I pick up a tattered Fortune Magazine and read the dog-eared article about an American woman who spends $100,000 dollars a month by way of her American Express credit card.  The woman was married to a man who made a “good deal” on government land in Montana, meaning he ripped-off taxpayers, and turned it into a by-invitation-only ski and golf resort—a whole mountain—“Private Powder™” where membership starts at $250,000, and homes begin at $2 million.  The subject of the article, the Blixseths’ divorce, is described as contentious, and the so-called “visionary” (the author’s word) Yellowstone Club might be lost.  Still, Mr. Blixseth describes himself as “a dreamer who was fortunate enough to see his dream come to life.”  In Swaroopganj, people like Rambhan who have heard the news of Jodha’s birth bring fruit and toys and other things.

The juxtaposition of all these scraps must mean—or the same old thing—and all the while, “Air America” rolls on, spilling into our house, Judith pulling papers from the pile, shuffling, looking through, for the right napkin, fragment, to piece together a mosaic, evidence (as if we need it) necessary to bring out the glow of her critique—in this case, of Al Gore’s economic summit in India, and Akhatar Hameed Khan’s microloans.

“The farmers commit suicide when they can’t pay back the loan.”  Judith’s hair flies off at angles, but of course she’s right.  “They had nothing before and now they’ve figured out a way for them to have even less.  Why don’t they just give them the money?”

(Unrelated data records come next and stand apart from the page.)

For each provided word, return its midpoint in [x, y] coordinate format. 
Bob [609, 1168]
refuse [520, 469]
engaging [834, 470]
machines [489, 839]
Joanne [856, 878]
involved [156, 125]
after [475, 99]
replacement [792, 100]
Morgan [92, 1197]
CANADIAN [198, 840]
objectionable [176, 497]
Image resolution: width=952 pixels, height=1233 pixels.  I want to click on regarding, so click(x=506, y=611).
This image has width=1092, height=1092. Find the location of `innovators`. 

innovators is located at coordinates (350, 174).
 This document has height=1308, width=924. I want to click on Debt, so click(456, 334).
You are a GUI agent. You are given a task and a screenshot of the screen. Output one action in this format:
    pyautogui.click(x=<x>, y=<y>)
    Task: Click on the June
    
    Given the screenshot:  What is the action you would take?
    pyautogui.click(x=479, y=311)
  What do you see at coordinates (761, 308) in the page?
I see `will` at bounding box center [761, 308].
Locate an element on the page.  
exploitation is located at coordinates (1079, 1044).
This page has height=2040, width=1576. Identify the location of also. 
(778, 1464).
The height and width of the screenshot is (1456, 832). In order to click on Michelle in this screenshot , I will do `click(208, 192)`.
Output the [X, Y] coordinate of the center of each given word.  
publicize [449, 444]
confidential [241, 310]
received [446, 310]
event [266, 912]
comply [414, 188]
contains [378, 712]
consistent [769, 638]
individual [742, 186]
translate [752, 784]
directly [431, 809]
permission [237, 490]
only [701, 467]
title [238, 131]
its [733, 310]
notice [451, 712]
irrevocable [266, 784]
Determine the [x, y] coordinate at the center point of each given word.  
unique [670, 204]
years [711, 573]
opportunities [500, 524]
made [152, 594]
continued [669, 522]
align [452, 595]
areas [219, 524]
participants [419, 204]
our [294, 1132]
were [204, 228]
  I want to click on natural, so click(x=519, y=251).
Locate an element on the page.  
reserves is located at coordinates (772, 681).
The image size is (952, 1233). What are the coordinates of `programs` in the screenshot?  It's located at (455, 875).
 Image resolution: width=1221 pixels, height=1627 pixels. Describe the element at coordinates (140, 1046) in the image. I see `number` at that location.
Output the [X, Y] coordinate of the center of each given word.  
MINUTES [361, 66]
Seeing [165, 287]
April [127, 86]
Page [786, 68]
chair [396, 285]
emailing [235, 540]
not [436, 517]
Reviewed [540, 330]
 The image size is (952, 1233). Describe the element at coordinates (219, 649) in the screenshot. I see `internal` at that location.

Only expletives come to mind, like social engineering, carrot and stick, and accountability, always applied to someone else—and Blixseth.  I want to say they’re buying what they’re selling.  I want to say it will come to guns . . .

Someday it will, but instead, I think of an entity, because she wasn’t even “the brave one” yet, falling into this world, to cold train tracks—the undercarriage passing overhead and away, the umbilical cord snapping (I presume), the fluid that would drown her thrust from her sinuses and mouth by the thud of the railroad ties—and the placenta (some believe it to be a jealous twin) carted away for delivery later.  I could never imagine it.  Not found by starving dogs, she faced extinction without identity.

In the article, Rambhan says, “Don’t you think she is a miracle?  She fell from the train but survived and now is absolutely fine.”

It occurs to me that animals don’t enslave each other nor do they have miracles, and that I could give up both in a second.  I will never have that choice, and perhaps that is for the best—who am I to take anything away from Rambhan, or Zondie or Judith—or from my daughter.  Zondie is pregnant, but we’ve decided not to tell Judith yet—no foretelling how she might react, and nothing fits in edgewise during “Air America,” anyhow.  The baby, though, is on our minds.

We just saw the sonogram Wednesday, the little body of gray and white, bulging like a fisheye, the technician measuring the skull, the brain ventricles, pointing out the kidneys, spine, and chambered heart.  “A beautiful heart,” the technician says.  Our baby yawns, drinks, waves her arms.  She thinks not a thing—which is incredible, wresting herself from the mystery to which she and we all will return, no expectation or dread, no sense yet that she will be called by many names.